Could Prince’s Paisley Park compound become another Graceland?
Long before Prince died, he told close friends he wanted to turn his Paisley Park home and studio complex into a museum. Now, the trust company overseeing his estate — probably with the backing of Prince’s siblings — is exploring the idea to open it up as a tourist attraction that some have compared to Elvis Presley’s Graceland.
Paisley Park, in the Minneapolis suburb of Chanhassen, already has a large soundstage, two recording studios and the inner sanctum where he lived — the basics for operating as a museum, performance space and recording venue. Since no will has surfaced since Prince’s April 21 death of an accidental fentanyl overdose, the final decision will be up to whoever the courts determine will inherit the estate.
Details are contained in an affidavit by Bremer Trust President Craig Ordal, which is now sealed because of confidential business information and the sensitive nature of negotiations. But a filing by an attorney for Carlin Williams, a Colorado prison inmate who claims to be Prince’s son, said the affidavit shows that Bremer’s plans include hiring experts “on how to manage public tours of the grounds, facilities and buildings located at Paisley Park.”
Prince hosted numerous parties and gatherings — some seemingly impromptu — at Paisley Park for years before his death. Shortly after it, his brother-in-law, Maurice Phillips, told the British tabloid The Sun that the family planned to turn it into a shrine to rival Graceland in Memphis, Tenn. Longtime Prince collaborator Sheila E told “Entertainment Tonight” that Prince was already working on making it a museum, gathering memorabilia from his career, including his motorcycle from “Purple Rain.”
And Jeremiah Freed, aka Dr. Funk and Dr. Funkenberry, a longtime fan and friend of Prince who hosts a podcast and website, said the pop superstar’s ideas kept evolving, including ways for fans to hear and see his vast archive of unreleased music and videos, so that it’d be a different experience each time.
Prince had the kind of stature that should generate fan interest for many years, said Meredith Rutledge-Borger, associate curator at the Rock and Roll Hall of Fame and Museum in Cleveland, comparing him to Michael Jackson and John Lennon.

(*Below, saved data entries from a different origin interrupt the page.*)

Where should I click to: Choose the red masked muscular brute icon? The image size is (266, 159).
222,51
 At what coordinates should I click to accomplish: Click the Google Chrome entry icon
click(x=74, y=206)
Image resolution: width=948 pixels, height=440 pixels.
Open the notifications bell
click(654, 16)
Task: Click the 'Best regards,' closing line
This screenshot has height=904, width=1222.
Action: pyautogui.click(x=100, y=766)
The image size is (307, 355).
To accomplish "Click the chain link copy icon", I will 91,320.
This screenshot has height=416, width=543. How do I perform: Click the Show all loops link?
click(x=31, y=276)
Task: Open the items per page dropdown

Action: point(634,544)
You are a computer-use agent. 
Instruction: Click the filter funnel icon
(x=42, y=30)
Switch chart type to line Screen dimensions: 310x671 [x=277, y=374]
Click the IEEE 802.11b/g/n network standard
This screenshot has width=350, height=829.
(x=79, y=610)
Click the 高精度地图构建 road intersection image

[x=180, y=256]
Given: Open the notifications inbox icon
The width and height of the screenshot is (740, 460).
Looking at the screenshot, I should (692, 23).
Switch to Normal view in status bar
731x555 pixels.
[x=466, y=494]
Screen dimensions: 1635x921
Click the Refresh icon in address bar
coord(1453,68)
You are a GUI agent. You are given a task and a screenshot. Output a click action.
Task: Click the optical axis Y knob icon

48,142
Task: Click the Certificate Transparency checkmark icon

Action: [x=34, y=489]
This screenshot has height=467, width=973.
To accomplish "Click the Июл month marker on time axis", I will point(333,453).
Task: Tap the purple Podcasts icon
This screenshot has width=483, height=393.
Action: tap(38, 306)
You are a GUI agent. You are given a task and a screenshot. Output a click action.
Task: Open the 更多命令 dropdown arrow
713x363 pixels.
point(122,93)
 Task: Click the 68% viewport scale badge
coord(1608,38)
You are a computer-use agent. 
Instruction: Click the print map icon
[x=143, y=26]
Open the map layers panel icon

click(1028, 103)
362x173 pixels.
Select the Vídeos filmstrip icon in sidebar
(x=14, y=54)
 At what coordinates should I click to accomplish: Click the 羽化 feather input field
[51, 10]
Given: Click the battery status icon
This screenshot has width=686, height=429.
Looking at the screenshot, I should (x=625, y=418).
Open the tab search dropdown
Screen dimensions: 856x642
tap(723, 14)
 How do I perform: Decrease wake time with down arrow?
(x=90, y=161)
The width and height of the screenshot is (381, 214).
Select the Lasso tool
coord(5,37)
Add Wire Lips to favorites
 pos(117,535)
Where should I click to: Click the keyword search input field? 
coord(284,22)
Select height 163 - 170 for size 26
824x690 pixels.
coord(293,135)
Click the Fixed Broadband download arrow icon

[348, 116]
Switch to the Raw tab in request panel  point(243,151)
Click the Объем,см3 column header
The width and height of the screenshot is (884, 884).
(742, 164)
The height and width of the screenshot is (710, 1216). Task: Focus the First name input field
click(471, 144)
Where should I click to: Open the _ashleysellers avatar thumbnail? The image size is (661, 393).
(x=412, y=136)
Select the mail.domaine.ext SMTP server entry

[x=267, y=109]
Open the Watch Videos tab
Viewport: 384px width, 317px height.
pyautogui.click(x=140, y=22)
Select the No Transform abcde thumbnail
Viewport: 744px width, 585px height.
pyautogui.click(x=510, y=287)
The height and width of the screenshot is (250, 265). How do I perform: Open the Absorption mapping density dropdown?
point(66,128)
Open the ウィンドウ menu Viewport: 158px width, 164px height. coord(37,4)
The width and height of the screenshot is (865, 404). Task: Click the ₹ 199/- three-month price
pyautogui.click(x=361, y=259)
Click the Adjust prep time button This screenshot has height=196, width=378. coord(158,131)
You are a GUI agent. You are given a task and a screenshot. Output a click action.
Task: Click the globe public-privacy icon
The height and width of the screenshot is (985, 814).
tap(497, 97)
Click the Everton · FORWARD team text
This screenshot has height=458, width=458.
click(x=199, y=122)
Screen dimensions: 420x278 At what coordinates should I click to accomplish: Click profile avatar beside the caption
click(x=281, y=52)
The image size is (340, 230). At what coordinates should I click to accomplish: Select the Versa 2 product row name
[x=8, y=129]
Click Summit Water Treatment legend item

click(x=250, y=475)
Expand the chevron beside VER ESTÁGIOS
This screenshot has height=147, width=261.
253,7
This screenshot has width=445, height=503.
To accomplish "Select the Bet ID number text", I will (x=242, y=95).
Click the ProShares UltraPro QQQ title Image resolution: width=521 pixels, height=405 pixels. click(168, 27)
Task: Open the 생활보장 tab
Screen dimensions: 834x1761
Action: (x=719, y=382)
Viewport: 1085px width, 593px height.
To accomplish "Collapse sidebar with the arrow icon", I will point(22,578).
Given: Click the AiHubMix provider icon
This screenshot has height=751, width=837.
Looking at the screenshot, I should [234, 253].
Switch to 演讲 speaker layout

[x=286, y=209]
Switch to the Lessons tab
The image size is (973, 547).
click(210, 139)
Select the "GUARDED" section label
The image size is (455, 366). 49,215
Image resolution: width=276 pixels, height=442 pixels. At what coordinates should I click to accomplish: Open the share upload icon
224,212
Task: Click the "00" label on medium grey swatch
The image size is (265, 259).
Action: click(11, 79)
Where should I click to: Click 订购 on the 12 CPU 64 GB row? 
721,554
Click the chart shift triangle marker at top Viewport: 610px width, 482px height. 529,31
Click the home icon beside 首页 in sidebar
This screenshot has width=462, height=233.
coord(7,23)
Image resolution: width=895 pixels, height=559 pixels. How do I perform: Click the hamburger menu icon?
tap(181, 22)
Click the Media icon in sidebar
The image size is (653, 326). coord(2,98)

“It’s a wonderful, wonderful ambition,” she said. “It’s going to be a lot of work. But they’re ahead of the game because they’ve got the stuff ... he kept the majority of everything very much to himself.”
And she also expressed hope that the complex would continue Prince’s philanthropic work by serving as a music education center for young people.
“You have to be creative, there’s no doubt about that,” Hammons said. “And you have to work at it constantly.”
One advantage that Graceland and the B.B. King Museum have is that the artists are buried on site, so visitors can pay their respects, he said. Prince’s relatives haven’t said what they’ve done or intend to do with his cremated remains.
Nothing has come yet from talk of creating a similar shrine for Michael Jackson, who died in 2009. His sprawling Neverland estate in Los Olivos, Calif., was put on the market over a year ago for $100 million. Although three or four interested buyers have toured it, no offers have been accepted, according to real estate agent Suzanne Perkins. Its location more than a two-hour drive from Los Angeles could limit its appeal as a tourist hotspot anyway.
Officials with Graceland and Elvis Presley Enterprises declined to comment on possibilities for Paisley Park. But Freed winced at the comparisons to Graceland: “Paisley Park is far funkier than Graceland will ever be.”